*** Block opens ***
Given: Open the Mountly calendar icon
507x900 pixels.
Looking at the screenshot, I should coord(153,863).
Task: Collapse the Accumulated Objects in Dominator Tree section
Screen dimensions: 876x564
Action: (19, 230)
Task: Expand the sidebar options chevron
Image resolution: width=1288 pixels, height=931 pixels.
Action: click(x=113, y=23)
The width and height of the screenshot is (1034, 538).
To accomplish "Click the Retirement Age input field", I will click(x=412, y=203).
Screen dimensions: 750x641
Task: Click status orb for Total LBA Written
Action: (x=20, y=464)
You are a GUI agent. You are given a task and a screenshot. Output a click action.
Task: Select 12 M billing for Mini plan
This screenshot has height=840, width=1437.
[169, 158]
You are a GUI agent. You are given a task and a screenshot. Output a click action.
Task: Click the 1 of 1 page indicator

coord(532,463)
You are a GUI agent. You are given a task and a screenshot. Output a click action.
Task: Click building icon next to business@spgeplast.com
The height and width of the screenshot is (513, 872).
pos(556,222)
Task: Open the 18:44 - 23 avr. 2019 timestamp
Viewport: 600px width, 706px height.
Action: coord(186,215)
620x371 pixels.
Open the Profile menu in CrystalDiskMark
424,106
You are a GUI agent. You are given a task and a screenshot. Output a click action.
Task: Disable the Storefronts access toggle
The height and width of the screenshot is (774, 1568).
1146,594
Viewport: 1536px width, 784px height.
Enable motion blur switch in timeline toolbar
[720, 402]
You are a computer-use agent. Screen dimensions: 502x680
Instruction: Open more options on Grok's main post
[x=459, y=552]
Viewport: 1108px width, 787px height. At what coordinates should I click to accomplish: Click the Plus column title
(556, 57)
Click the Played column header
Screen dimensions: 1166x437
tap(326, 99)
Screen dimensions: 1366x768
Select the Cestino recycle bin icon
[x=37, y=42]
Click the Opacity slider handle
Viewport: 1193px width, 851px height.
*** Block closes ***
TRY IT
Write out, please, only the lines from the one with "Screen dimensions: 1366x768" through the last line above, both included and unchanged.

TASK ANSWER
Screen dimensions: 1366x768
Select the Cestino recycle bin icon
[x=37, y=42]
Click the Opacity slider handle
Viewport: 1193px width, 851px height.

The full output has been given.